La tecnologia, in particolare le telecamere, ci hanno aiutato per la sicurezza della nostra vita quotidiana: pensate alle autostrade, le banche e i supermercati, le portinerie e le case private, le vie cittadine…Non solo costituiscono un deterrente, ma un elemento di indagine fondamentale. Il calcio se ne frega di essere ripreso in diretta o in differita: simula, inganna, nega l’evidenza, sostiene l’irreale. In molti casi rifiuta il concetto di uno sport più regolare e corretto grazie al VAR. Perché? Perché al VAR ci sono uomini, più o meno preparati, i quali non si limitano a prendere atto, ma dissertano, interpretano, discutono. Dicono molti allenatori che sia inutile, dannoso, non serva: io dico invece che andrebbe utilizzato anche per i casi plateali come quello di Inter- Fiorentina, su tutti i palloni che finiscono sul fondo (non per le rimesse laterali). 

Non mi piacciono più le metafore come battaglia, guerra, conflitto perché evocano questi anni di sangue che sta vivendo il pianeta.
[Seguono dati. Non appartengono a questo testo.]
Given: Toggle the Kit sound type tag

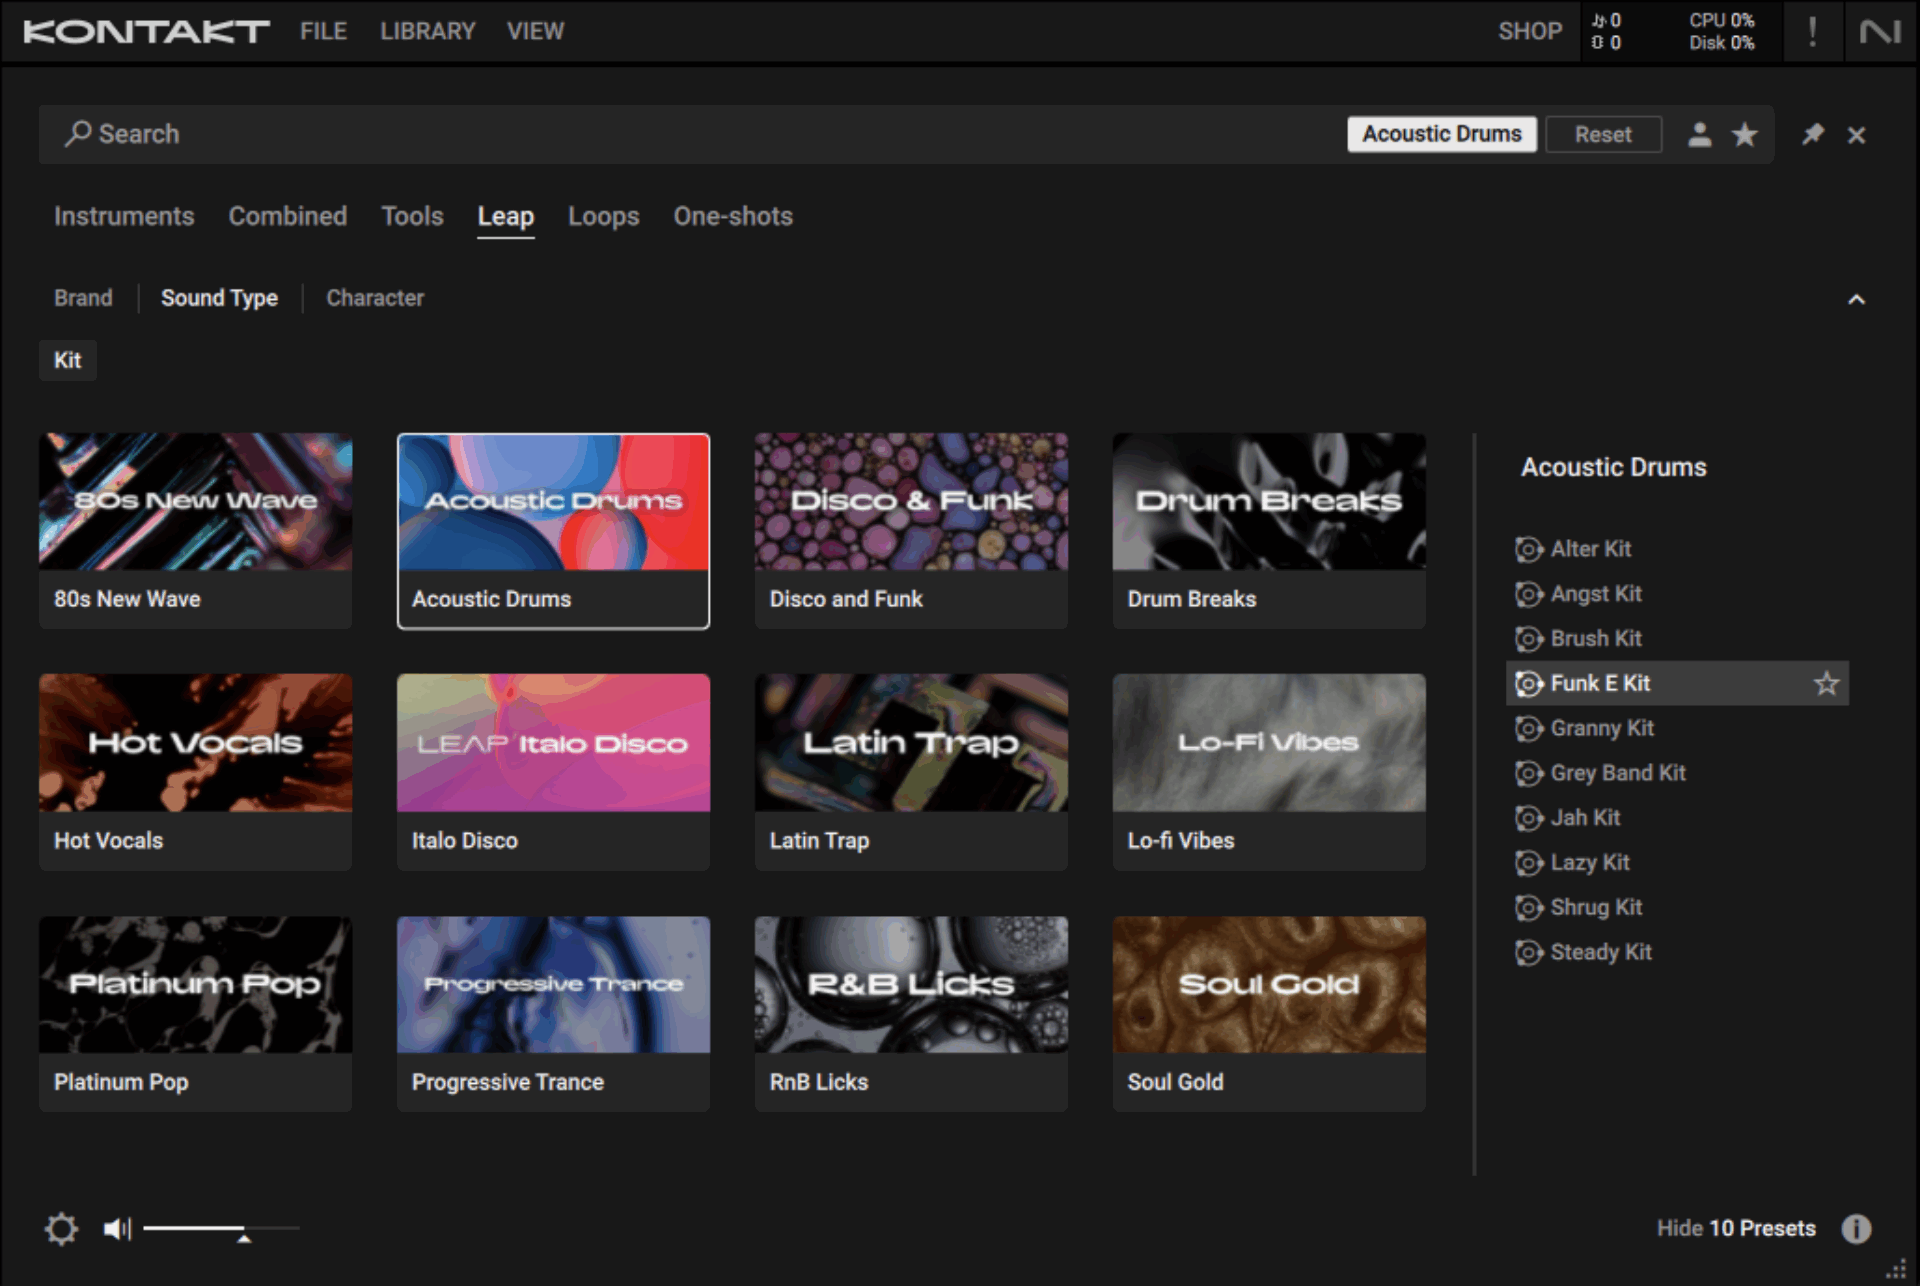Looking at the screenshot, I should coord(68,361).
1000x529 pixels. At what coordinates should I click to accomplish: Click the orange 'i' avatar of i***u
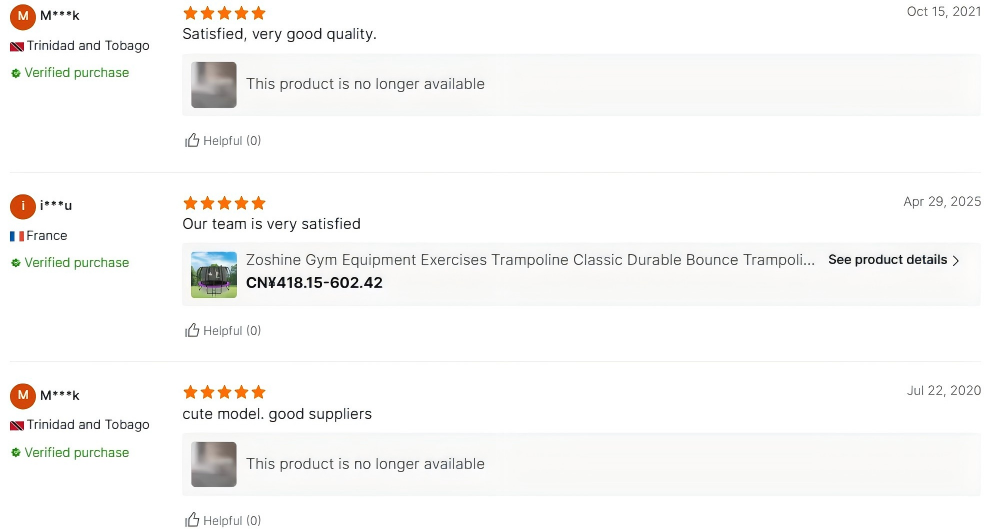[22, 206]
Nel nostro calcio però da VAR a WAR è un attimo e una cosa come lo spettacolo dello sport che dovrebbe unire, distendere, appassionare, coinvolgere, non può essere contaminata dal sospetto, dalla malafede, dalla pochezza culturale di molti arbitri, qualche giocatore e quasi tutti gli allenatori. 
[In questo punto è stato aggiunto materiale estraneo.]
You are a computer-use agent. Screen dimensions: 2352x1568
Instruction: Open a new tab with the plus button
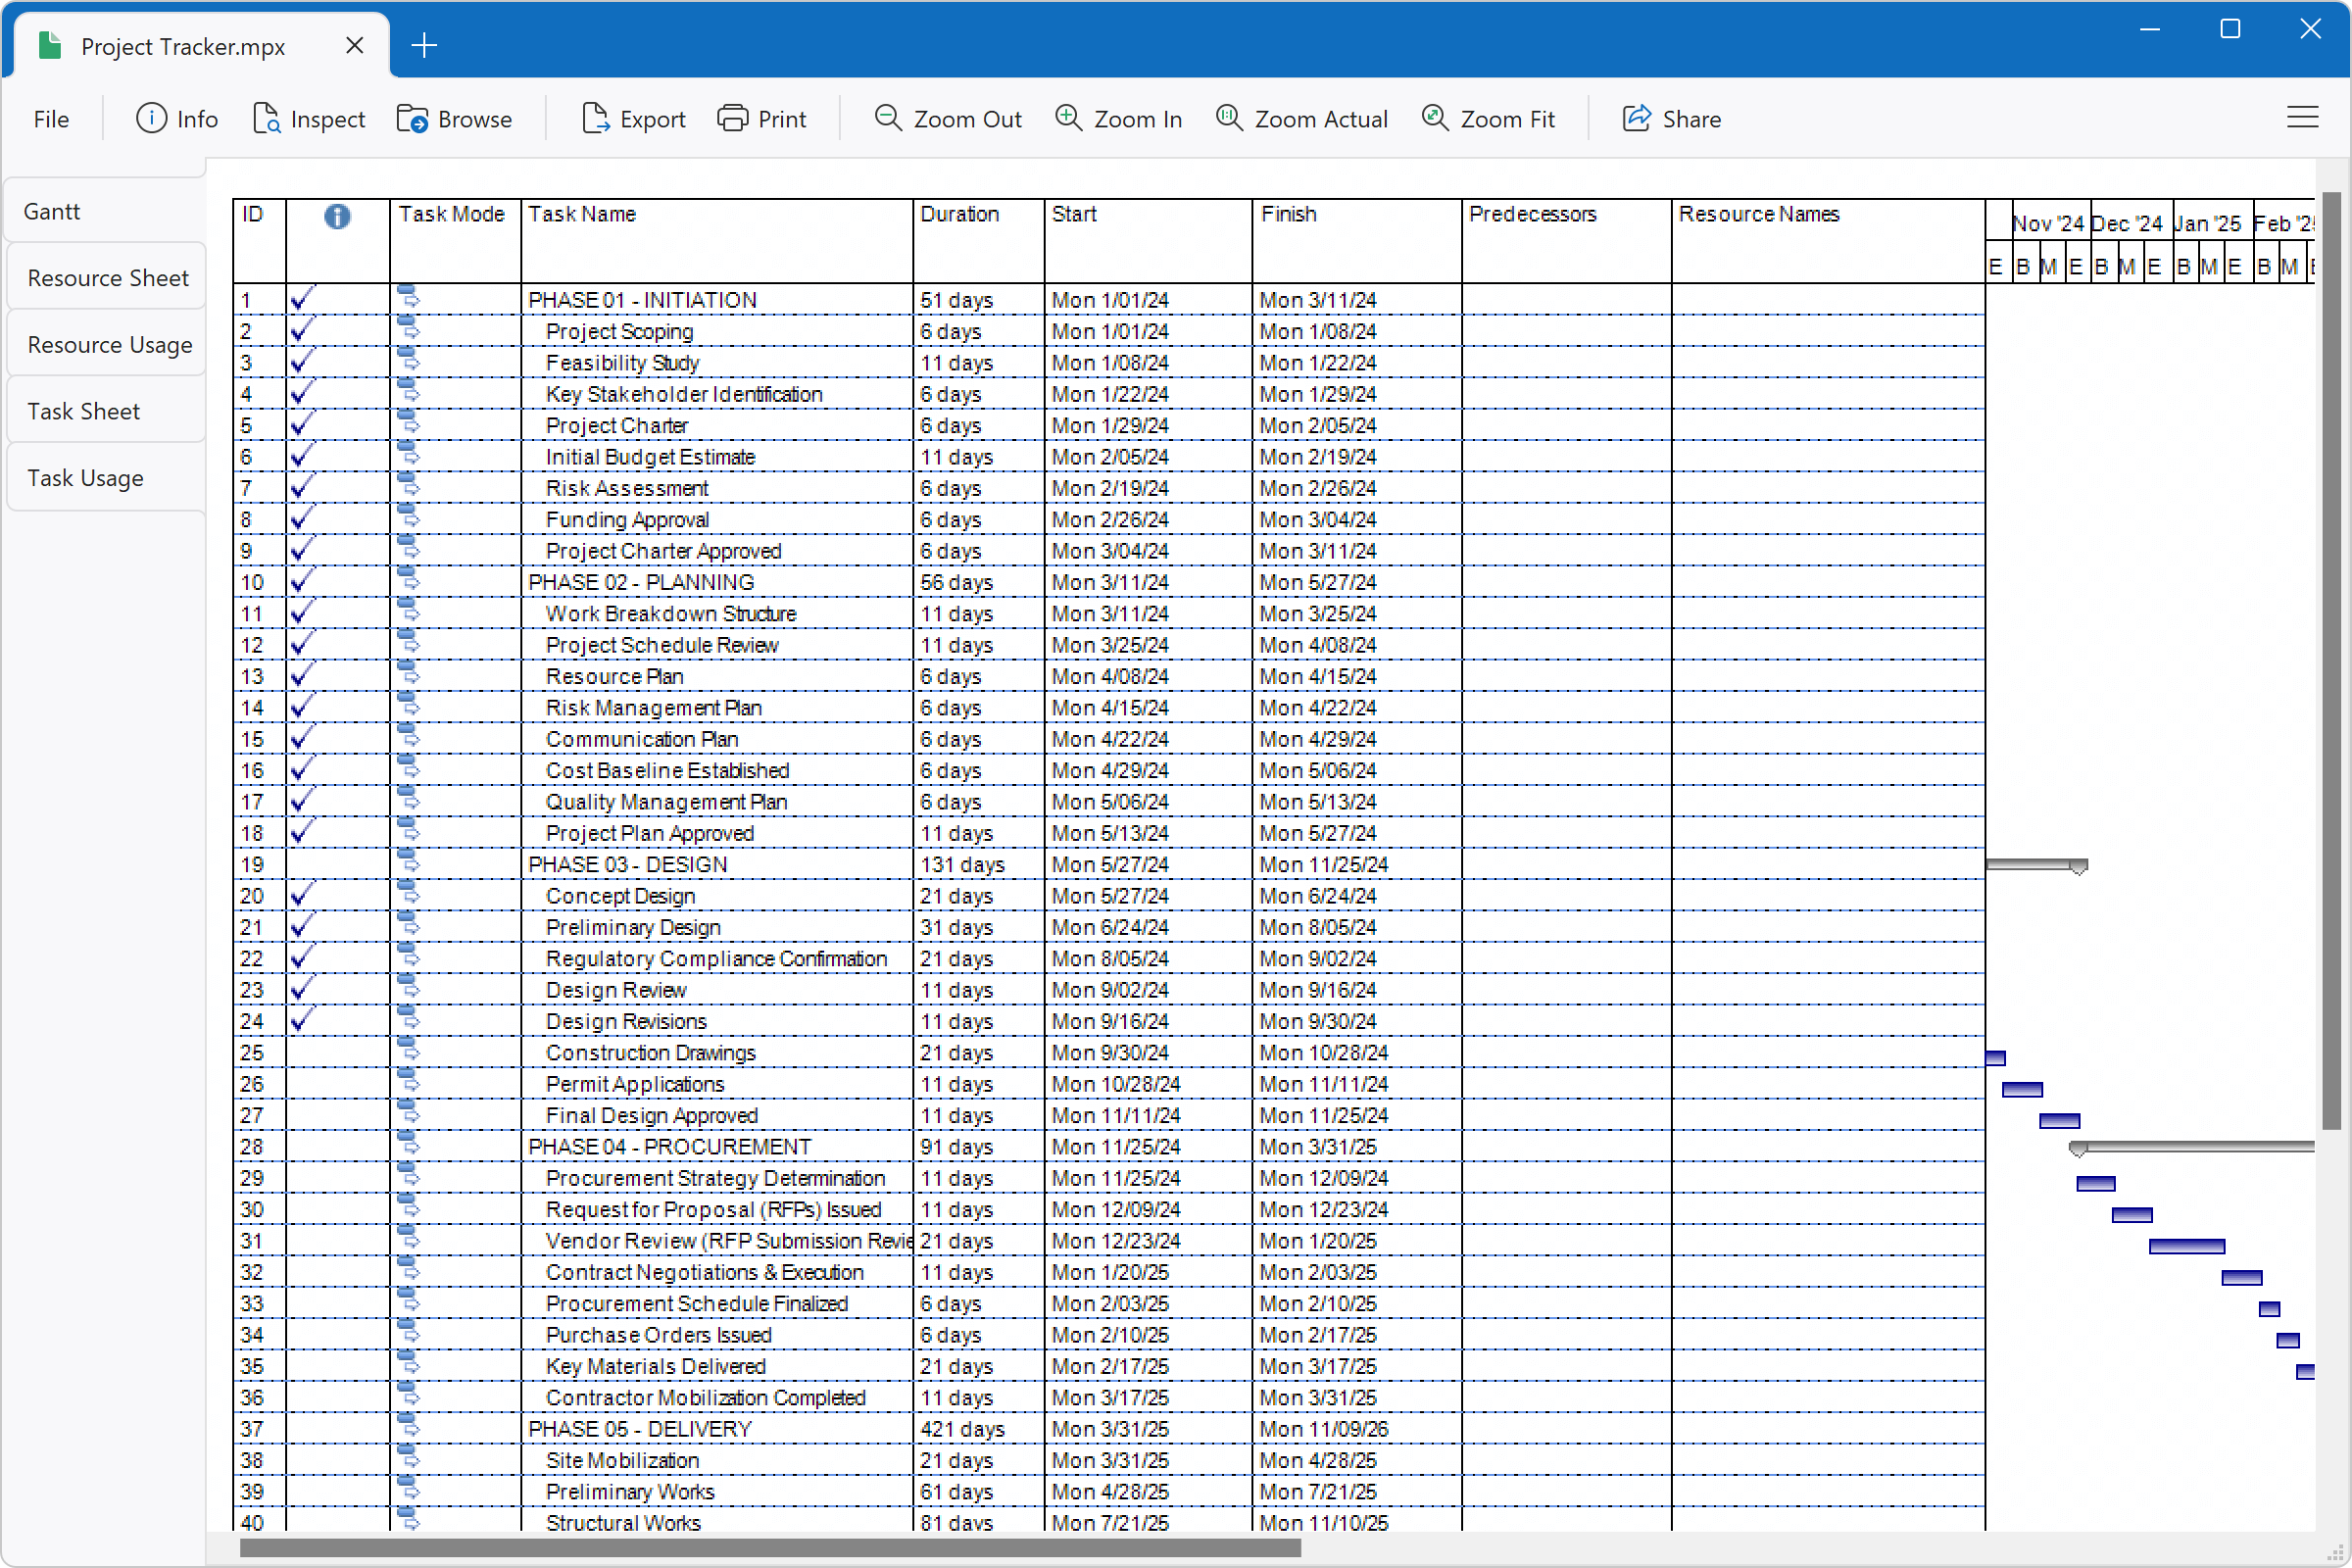[x=424, y=44]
Non ho dubbi sui due cardini di miglioramento della situazione. Il primo è che il regolamento venga semplificato e torni ad essere inequivocabile su certi aspetti: tanto per cominciare, il mani è mani è basta, senza volontarietà o altro. Se nel volley schiacci sul piede dell’avversario, è fallo dell’avversario: lo stesso nel basket. Punto. Il fuorigioco deve punire la luce, non l’alluce. Se è chiaro ed evidente, va sbandierato. L’intensità della spinta, della strattonata, del pestone, la valuta l’arbitro e basta. Il braccio o la mano per proteggersi dall’avversario non può essere sistematicamente considerato un fallo. I giocatori che cadono urlanti per un contatto di gioco devono stare fuori dal campo 3′. I simulatori devono essere puniti. Gli allenatori devono disporre di 2 chiamate per tempo (la primissima innovazione dovrebbe essere quella del tempo effettivo, calcolato da cronometristi e non dall’arbitro, così pure il recupero). La partita durerebbe 2 ore? Sì, ma con quello che si spende per andare allo stadio… nessuno se ne lamenterebbe. Il secondo è l’istituzione di un protocollo internazionale uniforme. 

Per arrivare a studiare, modulare e ratificare, è necessario che capitani, allenatori, dirigenti, arbitri partecipino alla commissione. Esprimano pareri, giudizi, proposte e che si arrivi a un metro comune. Di sicuro, così com’è adesso non si può andare avanti.

BIO: Luca Serafini è nato a Milano il 12 agosto 1961. Cresciuto nella cronaca nera, si è dedicato per il resto della carriera al calcio grazie a Maurizio Mosca che lo portò prima a “Supergol” poi a SportMediaset dove ha lavorato per 26 anni come autore e inviato. E’ stato caporedattore a Tele+2 (oggi SkySport). Oggi è opinionista di MilanTv e collabora con Sportitalia e 7GoldSport. Ha pubblicato numerosi libri biografici e romanzi.